Hohenpeißenberg:Unterbelichteter Wonnemonat

Der Mai trübt die Wetterbilanz des sonnigen Frühjahrs

Von Armin Greune, Hohenpeißenberg

Auf zwei sonnige Monate folgte ein feuchter Mai, der am Ammersee fast zu einem Hochwasser geführt hätte: Die Bilanz für den meteorologischen Frühling 2015 fällt durchwachsen aus. Die Temperatur allerdings lag den Daten des Observatoriums Hohenpeißenberg zufolge stets deutlich über dem Mittel der Jahre 1961 bis 1990, das weltweit als Bezugsgröße dient: Der März um 2,1 Grad, der April um 2,2 Grad und der Mai um 1,5 Grad. Für ihn ermittelten die Meteorologen auf dem Hohen Peißenberg eine Durchschnittstemperatur von 11,1 Grad. An sieben Tagen wurde die 20-Grad-Marke überschritten, als Sommertag (mehr als 25 Grad Höchsttemperatur) ging aber nur der 12. Mai 2015 in die Annalen ein. Dafür stieg das Quecksilber an fünf Tagen nicht mal auf 10 Grad. In Rothenfeld wurde sogar am 28. Mai ein Minimum von plus 1,3 Grad registriert.

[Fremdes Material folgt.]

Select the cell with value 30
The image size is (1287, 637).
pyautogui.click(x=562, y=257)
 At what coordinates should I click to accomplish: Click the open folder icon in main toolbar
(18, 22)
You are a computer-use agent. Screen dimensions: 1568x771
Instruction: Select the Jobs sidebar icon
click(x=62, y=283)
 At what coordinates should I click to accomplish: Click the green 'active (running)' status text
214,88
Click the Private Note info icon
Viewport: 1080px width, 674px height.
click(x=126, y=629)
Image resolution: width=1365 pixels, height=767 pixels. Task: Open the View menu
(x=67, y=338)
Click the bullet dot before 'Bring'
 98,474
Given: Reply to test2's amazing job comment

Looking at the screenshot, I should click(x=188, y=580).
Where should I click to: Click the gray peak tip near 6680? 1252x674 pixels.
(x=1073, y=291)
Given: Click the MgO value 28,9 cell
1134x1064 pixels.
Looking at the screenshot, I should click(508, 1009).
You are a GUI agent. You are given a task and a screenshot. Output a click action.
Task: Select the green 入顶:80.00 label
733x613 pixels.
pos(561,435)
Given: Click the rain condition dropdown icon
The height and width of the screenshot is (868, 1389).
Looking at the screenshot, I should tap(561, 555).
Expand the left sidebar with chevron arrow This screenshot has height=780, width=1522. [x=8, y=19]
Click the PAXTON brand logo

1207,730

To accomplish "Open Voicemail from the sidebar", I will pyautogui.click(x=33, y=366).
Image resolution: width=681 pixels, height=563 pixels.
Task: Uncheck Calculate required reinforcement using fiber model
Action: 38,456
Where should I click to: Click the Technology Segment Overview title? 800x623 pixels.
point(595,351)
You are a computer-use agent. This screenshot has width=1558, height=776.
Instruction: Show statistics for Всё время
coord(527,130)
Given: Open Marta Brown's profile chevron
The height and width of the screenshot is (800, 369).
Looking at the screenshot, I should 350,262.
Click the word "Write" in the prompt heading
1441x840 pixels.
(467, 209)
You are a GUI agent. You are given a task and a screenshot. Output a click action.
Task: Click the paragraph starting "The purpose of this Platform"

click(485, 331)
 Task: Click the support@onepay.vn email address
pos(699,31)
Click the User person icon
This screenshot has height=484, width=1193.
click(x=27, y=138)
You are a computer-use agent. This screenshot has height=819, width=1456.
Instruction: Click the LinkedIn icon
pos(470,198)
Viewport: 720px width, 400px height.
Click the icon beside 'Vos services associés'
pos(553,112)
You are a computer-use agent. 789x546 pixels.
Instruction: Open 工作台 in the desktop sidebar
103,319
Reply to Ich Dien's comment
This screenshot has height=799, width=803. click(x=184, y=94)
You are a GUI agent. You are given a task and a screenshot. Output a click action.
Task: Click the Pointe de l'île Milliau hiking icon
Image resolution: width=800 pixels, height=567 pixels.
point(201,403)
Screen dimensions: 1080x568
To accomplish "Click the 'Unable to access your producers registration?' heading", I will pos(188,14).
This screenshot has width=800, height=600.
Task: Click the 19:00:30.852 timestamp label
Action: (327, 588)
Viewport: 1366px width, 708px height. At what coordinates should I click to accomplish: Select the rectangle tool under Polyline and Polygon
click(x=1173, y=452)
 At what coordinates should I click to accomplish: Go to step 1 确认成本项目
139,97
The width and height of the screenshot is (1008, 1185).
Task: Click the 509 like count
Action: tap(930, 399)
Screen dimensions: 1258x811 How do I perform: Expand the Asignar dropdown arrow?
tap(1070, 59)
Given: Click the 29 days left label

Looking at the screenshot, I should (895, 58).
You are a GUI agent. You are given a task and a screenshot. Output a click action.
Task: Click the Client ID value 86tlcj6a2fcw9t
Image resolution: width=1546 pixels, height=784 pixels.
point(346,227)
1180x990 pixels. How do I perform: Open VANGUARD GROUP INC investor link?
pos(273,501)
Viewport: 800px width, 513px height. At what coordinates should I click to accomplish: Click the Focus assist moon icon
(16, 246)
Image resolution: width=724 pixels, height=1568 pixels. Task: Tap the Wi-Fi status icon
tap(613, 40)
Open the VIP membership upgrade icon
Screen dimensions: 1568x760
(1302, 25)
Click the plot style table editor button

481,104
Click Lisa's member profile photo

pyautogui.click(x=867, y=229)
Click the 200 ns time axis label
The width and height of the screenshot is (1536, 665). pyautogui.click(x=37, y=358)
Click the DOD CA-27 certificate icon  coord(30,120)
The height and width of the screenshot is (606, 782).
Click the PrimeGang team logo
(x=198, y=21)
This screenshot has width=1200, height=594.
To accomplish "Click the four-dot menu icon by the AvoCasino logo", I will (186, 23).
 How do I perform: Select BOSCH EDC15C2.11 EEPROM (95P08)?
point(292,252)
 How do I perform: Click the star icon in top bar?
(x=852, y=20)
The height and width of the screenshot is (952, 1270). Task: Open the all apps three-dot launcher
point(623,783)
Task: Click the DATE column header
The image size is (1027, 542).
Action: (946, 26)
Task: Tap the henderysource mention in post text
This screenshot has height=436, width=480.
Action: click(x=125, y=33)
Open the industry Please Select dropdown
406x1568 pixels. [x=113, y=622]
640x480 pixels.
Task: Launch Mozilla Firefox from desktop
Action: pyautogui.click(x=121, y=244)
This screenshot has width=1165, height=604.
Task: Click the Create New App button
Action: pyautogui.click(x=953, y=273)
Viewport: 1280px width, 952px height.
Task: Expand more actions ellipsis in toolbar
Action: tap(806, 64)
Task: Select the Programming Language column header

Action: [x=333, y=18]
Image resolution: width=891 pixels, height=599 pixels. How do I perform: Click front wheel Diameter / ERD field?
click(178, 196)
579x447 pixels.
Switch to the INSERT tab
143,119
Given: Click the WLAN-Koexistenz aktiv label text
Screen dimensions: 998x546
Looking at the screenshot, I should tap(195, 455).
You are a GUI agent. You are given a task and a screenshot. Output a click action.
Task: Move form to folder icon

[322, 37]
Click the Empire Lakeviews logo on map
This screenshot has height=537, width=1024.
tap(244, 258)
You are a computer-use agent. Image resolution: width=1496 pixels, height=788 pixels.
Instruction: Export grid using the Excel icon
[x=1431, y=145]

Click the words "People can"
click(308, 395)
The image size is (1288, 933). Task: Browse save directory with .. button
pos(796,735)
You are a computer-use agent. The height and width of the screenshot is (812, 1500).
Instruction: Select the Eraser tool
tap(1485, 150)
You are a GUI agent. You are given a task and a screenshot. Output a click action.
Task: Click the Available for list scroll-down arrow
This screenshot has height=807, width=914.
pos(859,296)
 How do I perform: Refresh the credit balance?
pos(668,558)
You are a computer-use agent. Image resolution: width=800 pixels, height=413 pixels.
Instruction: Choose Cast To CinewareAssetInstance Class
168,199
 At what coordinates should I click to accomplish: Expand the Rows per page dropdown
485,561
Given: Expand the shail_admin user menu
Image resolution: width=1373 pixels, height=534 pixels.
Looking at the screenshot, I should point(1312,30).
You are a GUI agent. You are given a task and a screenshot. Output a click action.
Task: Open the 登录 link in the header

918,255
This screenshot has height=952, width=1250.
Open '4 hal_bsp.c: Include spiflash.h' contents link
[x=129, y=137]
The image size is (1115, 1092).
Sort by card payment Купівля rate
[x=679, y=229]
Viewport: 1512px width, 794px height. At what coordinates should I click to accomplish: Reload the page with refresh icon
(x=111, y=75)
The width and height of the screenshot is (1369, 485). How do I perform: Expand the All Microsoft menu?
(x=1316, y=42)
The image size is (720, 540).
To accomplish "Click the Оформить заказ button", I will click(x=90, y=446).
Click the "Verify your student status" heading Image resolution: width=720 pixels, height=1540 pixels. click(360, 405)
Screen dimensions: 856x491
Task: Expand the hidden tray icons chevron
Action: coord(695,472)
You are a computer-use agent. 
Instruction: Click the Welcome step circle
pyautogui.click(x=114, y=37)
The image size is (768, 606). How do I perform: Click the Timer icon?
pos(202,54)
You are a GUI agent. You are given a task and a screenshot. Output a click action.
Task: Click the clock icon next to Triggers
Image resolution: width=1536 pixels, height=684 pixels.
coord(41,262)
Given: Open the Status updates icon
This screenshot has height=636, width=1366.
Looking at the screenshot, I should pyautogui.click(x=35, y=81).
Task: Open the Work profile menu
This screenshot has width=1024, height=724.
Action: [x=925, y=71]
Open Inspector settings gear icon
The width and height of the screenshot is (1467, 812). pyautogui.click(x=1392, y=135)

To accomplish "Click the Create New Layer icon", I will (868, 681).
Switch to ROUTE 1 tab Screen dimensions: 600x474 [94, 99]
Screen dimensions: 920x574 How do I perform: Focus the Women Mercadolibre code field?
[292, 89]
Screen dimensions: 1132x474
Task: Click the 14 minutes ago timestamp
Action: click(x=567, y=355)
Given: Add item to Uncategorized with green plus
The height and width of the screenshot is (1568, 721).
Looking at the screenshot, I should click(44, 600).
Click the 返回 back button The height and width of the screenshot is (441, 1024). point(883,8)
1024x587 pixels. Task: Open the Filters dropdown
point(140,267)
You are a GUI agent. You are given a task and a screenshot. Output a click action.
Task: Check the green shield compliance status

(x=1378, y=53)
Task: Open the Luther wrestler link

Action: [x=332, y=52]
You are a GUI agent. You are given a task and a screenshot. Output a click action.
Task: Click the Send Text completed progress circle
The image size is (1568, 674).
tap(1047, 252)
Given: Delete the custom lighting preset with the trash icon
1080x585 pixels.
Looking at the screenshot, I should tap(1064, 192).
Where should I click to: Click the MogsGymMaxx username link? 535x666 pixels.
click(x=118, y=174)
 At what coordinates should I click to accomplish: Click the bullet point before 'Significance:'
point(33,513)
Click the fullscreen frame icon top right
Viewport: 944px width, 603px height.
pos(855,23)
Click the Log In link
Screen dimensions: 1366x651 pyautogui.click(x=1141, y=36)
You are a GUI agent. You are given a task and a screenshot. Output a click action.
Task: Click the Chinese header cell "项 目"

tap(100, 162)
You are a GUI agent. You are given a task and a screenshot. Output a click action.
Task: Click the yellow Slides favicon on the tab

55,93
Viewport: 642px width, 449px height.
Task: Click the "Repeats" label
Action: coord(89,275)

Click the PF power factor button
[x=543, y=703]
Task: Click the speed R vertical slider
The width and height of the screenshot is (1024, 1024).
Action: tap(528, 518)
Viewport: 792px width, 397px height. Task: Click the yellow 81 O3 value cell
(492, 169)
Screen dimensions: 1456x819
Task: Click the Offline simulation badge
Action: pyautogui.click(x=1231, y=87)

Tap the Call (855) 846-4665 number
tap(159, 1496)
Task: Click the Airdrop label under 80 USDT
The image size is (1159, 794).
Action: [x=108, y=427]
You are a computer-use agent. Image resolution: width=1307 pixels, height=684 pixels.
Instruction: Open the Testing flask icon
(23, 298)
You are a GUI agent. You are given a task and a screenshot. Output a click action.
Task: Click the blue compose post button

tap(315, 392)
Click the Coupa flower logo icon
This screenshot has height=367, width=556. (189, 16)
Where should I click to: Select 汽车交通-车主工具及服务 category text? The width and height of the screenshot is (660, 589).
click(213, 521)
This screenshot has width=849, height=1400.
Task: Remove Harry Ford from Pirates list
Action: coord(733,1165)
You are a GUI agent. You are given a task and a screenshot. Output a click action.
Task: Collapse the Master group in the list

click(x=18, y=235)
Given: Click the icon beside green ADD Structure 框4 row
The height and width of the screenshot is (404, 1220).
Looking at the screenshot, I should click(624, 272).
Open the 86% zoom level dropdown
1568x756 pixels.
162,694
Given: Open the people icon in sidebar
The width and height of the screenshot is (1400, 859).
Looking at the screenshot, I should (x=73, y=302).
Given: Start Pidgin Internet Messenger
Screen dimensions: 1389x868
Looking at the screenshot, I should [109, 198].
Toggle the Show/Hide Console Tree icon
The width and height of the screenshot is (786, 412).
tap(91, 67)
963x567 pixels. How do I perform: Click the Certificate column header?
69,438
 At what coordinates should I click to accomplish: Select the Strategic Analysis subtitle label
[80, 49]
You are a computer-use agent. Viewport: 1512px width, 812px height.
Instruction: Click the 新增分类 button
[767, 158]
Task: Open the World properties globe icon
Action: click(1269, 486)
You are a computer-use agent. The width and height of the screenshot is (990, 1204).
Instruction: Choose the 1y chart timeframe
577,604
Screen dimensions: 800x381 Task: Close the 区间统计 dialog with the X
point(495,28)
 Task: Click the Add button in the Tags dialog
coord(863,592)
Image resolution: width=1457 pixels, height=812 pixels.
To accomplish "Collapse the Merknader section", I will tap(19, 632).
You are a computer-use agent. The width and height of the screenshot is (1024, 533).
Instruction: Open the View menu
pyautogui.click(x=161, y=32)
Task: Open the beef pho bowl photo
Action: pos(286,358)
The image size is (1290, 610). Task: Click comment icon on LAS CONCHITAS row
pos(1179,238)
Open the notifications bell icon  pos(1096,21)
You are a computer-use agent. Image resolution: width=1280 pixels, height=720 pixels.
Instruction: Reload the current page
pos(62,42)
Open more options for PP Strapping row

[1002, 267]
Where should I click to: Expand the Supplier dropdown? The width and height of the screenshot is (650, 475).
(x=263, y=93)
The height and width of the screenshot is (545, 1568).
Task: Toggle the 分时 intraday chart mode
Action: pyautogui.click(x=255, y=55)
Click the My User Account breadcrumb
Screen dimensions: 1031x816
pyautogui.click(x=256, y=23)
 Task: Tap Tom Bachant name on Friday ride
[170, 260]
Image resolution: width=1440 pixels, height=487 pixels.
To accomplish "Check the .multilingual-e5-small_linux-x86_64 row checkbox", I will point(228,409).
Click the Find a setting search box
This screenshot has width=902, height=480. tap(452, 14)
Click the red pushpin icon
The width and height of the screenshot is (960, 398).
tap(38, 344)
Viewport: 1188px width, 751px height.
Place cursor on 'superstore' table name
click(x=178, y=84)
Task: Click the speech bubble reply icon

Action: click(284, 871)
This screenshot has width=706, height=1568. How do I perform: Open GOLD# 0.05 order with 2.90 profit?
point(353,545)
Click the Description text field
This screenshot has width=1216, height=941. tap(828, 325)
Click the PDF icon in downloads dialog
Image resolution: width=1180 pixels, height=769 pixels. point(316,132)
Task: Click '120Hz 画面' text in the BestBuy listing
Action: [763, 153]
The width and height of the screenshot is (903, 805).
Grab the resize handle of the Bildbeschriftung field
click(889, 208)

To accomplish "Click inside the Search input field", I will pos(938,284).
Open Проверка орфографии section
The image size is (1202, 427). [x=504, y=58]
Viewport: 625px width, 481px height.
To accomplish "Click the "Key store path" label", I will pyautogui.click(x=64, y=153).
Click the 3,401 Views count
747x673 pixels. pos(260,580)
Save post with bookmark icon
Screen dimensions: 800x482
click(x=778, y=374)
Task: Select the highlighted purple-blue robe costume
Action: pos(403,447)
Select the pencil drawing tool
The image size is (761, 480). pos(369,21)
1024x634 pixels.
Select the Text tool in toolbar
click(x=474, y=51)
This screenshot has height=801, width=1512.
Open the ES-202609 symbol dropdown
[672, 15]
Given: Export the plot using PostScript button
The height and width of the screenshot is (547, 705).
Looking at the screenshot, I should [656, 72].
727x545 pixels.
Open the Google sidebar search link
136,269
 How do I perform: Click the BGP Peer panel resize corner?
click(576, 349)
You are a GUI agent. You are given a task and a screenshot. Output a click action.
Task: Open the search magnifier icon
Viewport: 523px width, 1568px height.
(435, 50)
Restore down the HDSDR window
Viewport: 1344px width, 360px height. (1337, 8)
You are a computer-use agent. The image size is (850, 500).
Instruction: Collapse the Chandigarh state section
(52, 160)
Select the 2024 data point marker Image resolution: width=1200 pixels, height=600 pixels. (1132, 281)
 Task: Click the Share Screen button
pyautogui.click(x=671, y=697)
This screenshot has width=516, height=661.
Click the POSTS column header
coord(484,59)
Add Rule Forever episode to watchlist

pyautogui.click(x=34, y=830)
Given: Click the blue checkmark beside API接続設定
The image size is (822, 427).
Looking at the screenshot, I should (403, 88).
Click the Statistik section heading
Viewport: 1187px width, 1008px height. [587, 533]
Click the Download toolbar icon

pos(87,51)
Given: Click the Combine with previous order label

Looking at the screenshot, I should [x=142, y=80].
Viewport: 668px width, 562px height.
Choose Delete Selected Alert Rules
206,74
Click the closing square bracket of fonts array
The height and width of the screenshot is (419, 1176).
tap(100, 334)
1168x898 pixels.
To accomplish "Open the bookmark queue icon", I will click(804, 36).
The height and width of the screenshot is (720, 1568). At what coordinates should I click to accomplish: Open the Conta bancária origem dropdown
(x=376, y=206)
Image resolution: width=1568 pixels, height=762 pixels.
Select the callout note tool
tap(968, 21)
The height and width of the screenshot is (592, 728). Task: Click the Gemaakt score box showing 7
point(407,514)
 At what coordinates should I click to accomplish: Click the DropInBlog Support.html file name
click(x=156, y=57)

Mit 213 Millimetern Niederschlag erreichte der Mai 2015 genau 161 Prozent des Monatsmittels, April (81 Prozent) und März (96 Prozent) lagen knapp unter dem Soll. Die ersten beiden Frühlingsmonate fielen heuer auch sonniger aus, als die Statistik erwarten ließ: Im April schien die Sonne 165 Stunden lang (17 Prozent über dem Durchschnitt), im April 232 Stunden (49 Prozent länger als üblich). Trotz der wesentlich längeren Tage blieb der Mai mit 147 Sonnenstunden hinter den Vormonaten und um 28 Prozent hinter dem Mai-Durchschnittswert zurück.

"Mairegen bringt Segen": Den Landwirten im Fünfseenland war der intensive Regen willkommen. Der zurückliegende Monat konnte - allerdings nur in Südbayern - das Niederschlagsdefizit der Vormonate mehr als ausgleichen, so dass insgesamt im Frühjahr 2015 um 22 Prozent mehr Regen fiel als normal. Günstig für die Pflanzenproduktion war auch der intensive Sonnenschein, der trotz des unterbelichteten Mais noch um 13 Prozent über dem Frühjahrsdurchschnitt lag. Und mit einer Mitteltemperatur von 7,4 Grad lag das Frühjahr 2015 um 2,0 Grad über dem Mittel, nur vier Frühjahre seit dem Jahr 1961 waren wärmer.